Le Petit Prince is a fixed price menu place, but doesn’t include a dessert like most of them do. dessert was extra. the fixed price was for an entree and a plat, or an appetizer and an entree in american terms. for my choices, i chose escargot for an appetizer and veal medallions in a foie gras (goose liver. apparently a delicacy in france and we even passed a store one of the days that sold nothing but foie gras) sauce for my entree. the escargot was excellent, but it was not what i expected. i expected a plate of snails still in the shell with the fancy getter-outter instrument that i’ve seen on tv before. instead, it was about a dozen shelled escargot with bowtie pasta in a pesto sauce. although i was slightly disappointed that i didn’t get to play with my snails, the escargot appetizer was VERY good and i was content that i didn’t leave france without having tried it. the veal medallions were also very good and the sauce was excellent. i had my doubts about it but it “cest magnifique!”

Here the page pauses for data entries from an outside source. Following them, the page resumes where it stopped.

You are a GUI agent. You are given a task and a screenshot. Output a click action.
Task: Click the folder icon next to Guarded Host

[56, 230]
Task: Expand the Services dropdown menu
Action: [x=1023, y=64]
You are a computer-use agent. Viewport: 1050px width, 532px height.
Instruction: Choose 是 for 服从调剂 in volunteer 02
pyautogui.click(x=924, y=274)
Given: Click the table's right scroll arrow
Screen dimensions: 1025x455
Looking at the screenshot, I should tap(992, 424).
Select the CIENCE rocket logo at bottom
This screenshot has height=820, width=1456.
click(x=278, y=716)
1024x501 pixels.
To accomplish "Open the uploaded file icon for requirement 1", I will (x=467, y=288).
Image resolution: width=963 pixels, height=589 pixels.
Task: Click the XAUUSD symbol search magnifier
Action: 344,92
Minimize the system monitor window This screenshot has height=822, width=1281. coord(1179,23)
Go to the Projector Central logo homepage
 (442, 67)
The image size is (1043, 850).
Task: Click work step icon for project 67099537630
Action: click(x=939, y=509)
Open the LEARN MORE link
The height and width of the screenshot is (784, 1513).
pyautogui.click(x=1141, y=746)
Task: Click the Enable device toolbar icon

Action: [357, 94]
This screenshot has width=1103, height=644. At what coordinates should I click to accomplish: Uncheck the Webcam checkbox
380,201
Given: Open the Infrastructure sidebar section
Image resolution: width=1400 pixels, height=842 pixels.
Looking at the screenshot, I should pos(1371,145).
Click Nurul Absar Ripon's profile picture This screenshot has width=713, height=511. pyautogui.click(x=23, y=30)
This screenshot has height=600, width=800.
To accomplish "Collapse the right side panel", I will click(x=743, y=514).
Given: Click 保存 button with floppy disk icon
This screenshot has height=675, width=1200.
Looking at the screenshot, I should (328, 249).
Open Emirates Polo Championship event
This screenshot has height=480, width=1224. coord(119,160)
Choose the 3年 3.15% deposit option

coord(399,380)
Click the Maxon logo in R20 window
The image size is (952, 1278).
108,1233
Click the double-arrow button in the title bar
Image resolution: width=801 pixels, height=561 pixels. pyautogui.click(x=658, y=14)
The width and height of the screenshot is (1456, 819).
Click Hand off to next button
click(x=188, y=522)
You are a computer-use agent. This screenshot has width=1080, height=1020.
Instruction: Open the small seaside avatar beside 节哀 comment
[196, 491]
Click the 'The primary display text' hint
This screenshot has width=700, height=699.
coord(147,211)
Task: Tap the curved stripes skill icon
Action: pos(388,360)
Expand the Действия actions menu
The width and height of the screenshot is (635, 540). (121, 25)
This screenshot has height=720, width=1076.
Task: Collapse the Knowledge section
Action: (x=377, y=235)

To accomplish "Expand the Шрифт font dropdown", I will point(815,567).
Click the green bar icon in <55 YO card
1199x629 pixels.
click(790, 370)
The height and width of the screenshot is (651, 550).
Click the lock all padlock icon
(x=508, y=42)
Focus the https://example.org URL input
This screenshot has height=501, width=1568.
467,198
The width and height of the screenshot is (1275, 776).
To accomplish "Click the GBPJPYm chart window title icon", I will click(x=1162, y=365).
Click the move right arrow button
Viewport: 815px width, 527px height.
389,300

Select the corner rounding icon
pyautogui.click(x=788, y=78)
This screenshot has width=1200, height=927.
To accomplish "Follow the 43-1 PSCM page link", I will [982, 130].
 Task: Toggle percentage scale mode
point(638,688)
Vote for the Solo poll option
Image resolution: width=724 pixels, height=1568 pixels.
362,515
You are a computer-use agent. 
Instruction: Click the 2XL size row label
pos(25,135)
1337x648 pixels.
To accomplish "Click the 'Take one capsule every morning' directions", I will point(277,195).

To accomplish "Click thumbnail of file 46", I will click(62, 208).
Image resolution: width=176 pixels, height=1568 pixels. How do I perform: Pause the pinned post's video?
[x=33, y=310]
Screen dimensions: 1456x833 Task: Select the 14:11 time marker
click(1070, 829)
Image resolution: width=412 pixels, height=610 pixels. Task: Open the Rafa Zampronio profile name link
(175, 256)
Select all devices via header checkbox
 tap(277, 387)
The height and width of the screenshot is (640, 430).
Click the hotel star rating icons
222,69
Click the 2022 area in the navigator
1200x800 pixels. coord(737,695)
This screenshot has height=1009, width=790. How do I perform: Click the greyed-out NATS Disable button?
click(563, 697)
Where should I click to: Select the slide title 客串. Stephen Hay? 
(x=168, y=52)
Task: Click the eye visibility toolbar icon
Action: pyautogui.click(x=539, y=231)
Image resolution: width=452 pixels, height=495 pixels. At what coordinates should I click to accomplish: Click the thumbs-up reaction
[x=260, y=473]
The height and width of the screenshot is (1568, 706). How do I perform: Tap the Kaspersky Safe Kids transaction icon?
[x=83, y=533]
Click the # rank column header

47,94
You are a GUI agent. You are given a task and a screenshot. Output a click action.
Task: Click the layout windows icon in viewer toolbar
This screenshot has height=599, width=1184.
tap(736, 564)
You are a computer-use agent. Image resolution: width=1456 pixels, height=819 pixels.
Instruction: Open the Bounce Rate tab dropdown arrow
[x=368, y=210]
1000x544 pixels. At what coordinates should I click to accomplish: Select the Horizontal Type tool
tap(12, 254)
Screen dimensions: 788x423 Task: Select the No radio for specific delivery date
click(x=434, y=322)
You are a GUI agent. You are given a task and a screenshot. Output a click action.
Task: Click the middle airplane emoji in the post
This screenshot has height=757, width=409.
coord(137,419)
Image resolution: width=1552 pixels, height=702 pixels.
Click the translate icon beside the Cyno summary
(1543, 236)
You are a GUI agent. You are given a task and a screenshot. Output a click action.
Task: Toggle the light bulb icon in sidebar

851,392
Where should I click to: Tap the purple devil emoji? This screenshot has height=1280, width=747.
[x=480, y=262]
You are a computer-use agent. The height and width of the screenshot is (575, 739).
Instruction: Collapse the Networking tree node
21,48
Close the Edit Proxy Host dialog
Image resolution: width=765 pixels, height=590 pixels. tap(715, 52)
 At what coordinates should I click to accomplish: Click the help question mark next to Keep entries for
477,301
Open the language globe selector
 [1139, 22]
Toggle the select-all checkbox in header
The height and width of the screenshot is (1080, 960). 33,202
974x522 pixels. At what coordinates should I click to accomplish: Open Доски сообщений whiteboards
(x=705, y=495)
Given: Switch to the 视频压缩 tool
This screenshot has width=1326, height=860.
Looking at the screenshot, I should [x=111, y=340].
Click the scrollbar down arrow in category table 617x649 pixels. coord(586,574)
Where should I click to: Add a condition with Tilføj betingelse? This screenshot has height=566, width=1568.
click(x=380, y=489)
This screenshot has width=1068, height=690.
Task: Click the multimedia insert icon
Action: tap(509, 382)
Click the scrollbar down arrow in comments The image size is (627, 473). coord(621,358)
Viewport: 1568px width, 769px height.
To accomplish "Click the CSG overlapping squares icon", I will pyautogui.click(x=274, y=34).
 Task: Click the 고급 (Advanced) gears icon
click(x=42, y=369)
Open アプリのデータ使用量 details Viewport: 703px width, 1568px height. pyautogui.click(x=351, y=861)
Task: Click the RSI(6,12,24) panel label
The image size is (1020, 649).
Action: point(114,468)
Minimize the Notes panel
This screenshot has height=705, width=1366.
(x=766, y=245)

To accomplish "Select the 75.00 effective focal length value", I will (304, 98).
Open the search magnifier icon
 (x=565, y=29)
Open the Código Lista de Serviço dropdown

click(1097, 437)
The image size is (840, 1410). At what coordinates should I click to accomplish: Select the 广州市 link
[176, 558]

if you know sarah at all, what follows will shock you. to your core. you will never guess what she had for her appetizer. i don’t remember the full title of it, but it definitely included the word “lapin”. for you non-french speakers out there, that’s bunny. yes. bunny.
sarah elizabeth cozart ate a bunny.
not only did she eat a bunny, but she did so knowingly and willingly! remember that the waiter had translated everything for us. and she liked it! it was strange bunny too. it was shredded bunny meat mixed with a sort of streusel-like crumbly sweet concoction, served in a bell jar with cinammon sprinkled around it’s accompanying plate. i tried some of it and it was definitely very good. but i am still shocked that she ordered it. i had to ask her several times if she was sure she knew what she was ordering because i just didn’t believe it. not only did she eat a bunny, she also ate a lamb! her entree was a lamb stew with a saffron (which apparently is the most expensive spice in the world) creme sauce which was also very good. for dessert i had some kind of sweet breadish kind of thing with seasonal fruit and sarah had a dessert of two sorbet (apparently, according to our french friends at the restaurant, pronounced sorbeT, hard “t”, as opposed to “sorbay”, like i’ve always thought it was pronounced) scoops and a mint liquer.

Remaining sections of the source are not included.